> **Reading passage**
▬▬▬▬▬▬

Hi.
My GraphNet predicts for all events in one batch the same result. This output is about the average of all labels within the batch. But I have an optimization problem and my labels are pretty unique.
The solution is easy, changing the batchsize to 1. Now my model trains just fine and I can reach a good accuracy. Still I want to go back to train on batches to decrease the training time.
I already did optimization on learning rate, width and depth of my model, Loss Function, activation function, dropout, and pooling. And for batchsize 1 the training results are fine.
Here the Code of my model:
class Net(nn.Module):
def __init__(self, n_feats_fc, in_feats_g, parallel_layers, Dropout):
super(Net, self).__init__()
self.edge1 = EdgeConv(50, 100)
self.edge2 = EdgeConv(100, 300)
self.edge3 = EdgeConv(300, 600)
self.Dropout = nn.Dropout(Dropout)
self.pooling = MaxPooling()
self.fc1 = nn.Linear(600,200)
self.fc2 = nn.Linear(200,200)
self.fc3 = nn.Linear(200,200)
self.fc4 = nn.Linear(200,200)
self.fc_out = nn.Linear(200, 9)
def forward(self, graph, batch_size):
feat = torch.tanh(self.edge1(graph ,graph.ndata['x']))
feat = self.Dropout(feat)
feat = torch.tanh(self.edge2(graph, feat))
feat = torch.tanh(self.edge3(graph, feat))
#feat = torch.max(feat, dim = 1)[0]
feat = self.pooling(graph, feat)
feat = torch.tanh(self.fc1(feat))
feat = self.Dropout(feat)
feat = torch.tanh(self.fc2(feat))
feat = torch.tanh(self.fc3(feat))
feat = torch.tanh(self.fc4(feat))
out = torch.clamp(self.fc_out(feat), min=-2, max=2)
del feat
gc.collect()
return out, graph
I use tanh, because my output is in range [-2,2]. I have also a custom Loss Function, but it neigther worked with MSELoss.
Here my Loss:
class MyLoss(_Loss):
__constants__ = ['reduction']
def __init__(self):
super(MyLoss, self).__init__()
def forward(self, pred, tru):
loss = torch.tensor([0])
for p,t in list(zip(pred, tru)):
l = .... #loss calculation
loss = torch.add(loss,l.item())
loss.requires_grad = True
return l
Maybe it is a back propagation problem. But I don’t understand why it doesn’t work.
I hope anyone can help me.

▬▬▬▬▬▬

Revise the part of the forum post that opens with "out = torch.clamp(self.fc_out(feat), min=-2, max=2)" and closes with "super(MyLoss, self).__init__()", changing "MyLoss" to "CustomLoss" throughout. Nothing in the entries is needed.

> **Record excerpts**

▬▬▬▬▬▬

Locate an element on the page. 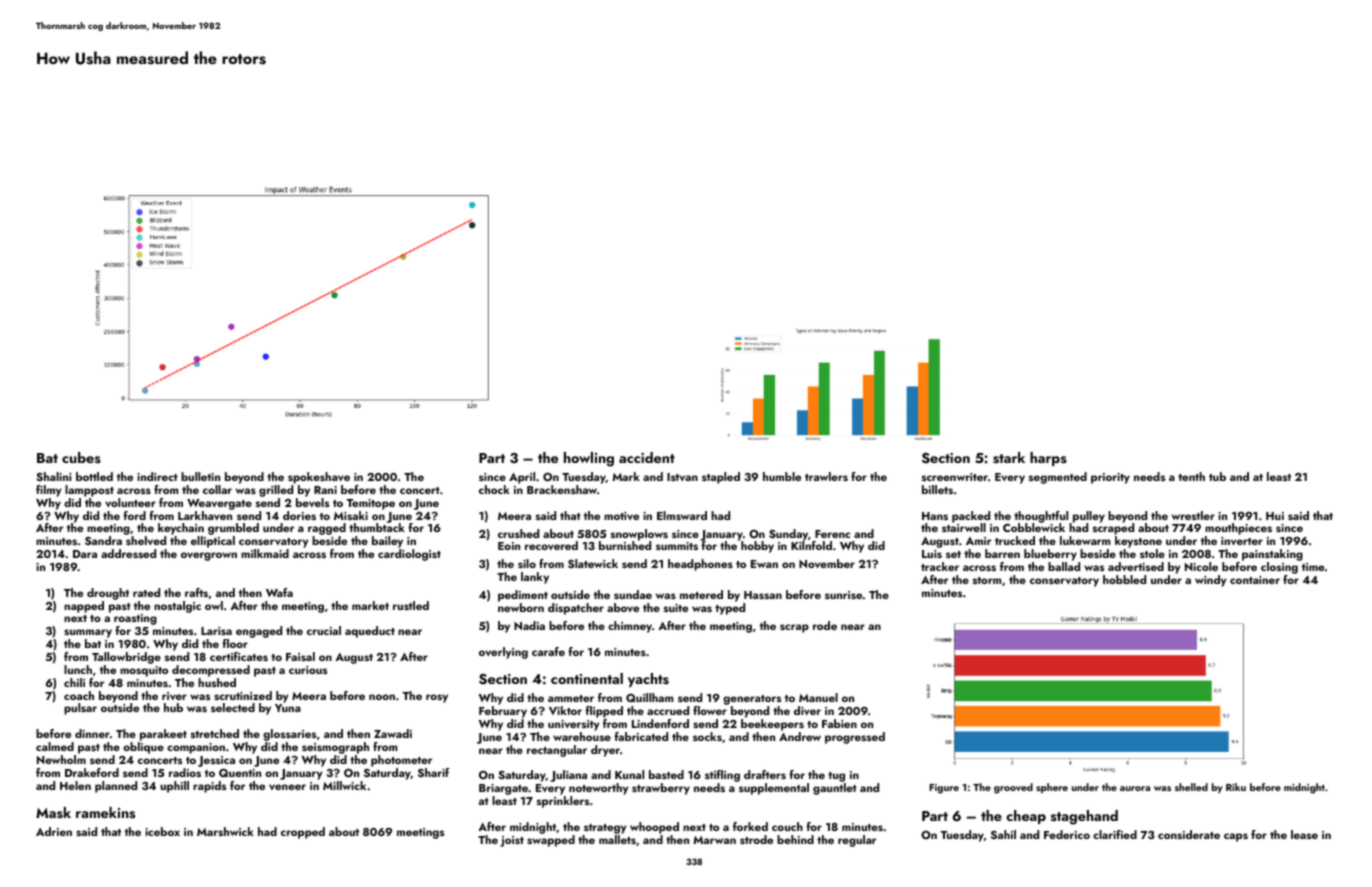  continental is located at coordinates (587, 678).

▬▬▬▬▬▬

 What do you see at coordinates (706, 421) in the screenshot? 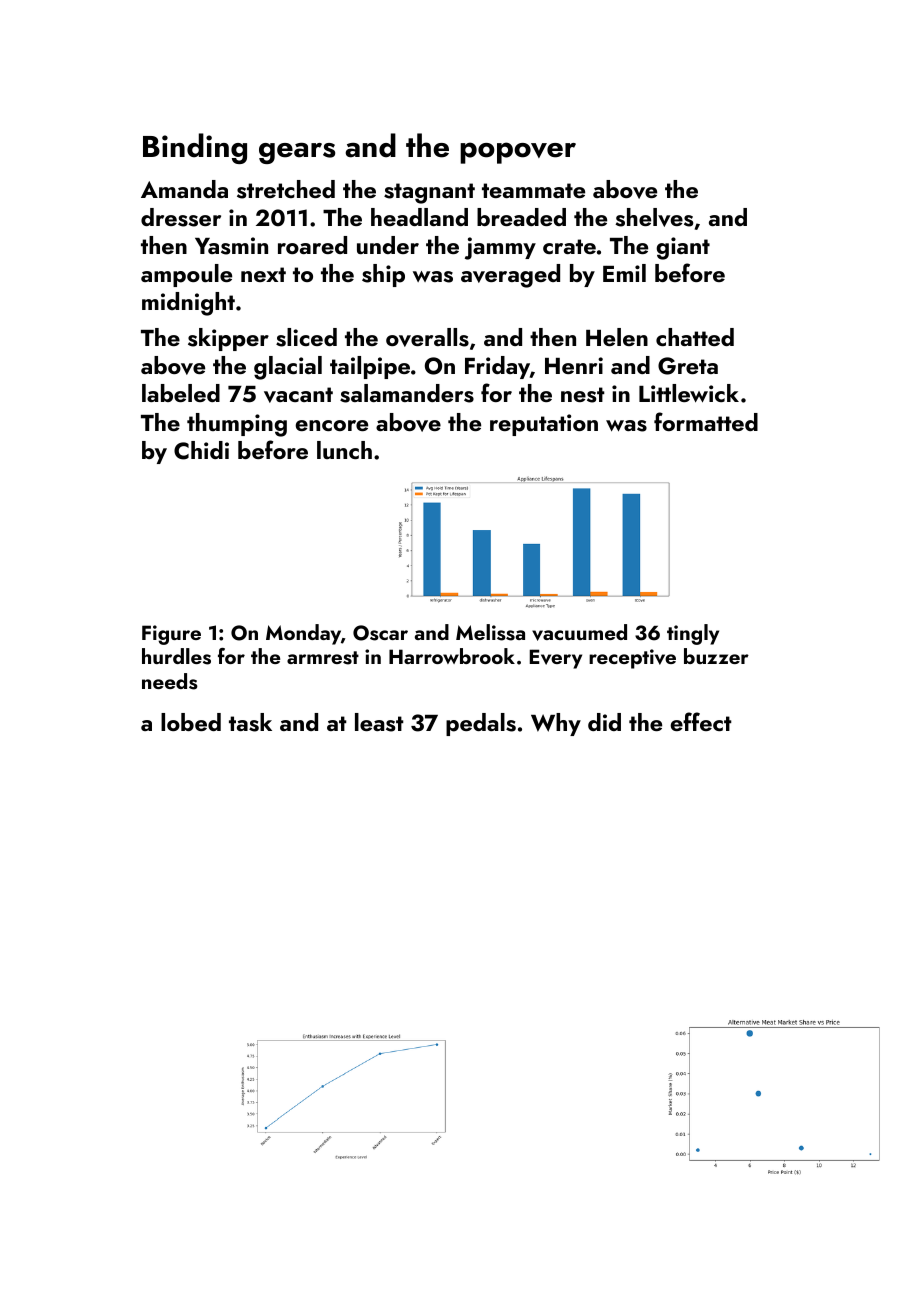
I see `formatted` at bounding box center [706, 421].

▬▬▬▬▬▬

> **Written answer**
out = torch.clamp(self.fc_out(feat), min=-2, max=2)
del feat
gc.collect()
return out, graph
I use tanh, because my output is in range [-2,2]. I have also a custom Loss Function, but it neigther worked with MSELoss.
Here my Loss:
class CustomLoss(_Loss):
__constants__ = ['reduction']
def __init__(self):
super(CustomLoss, self).__init__()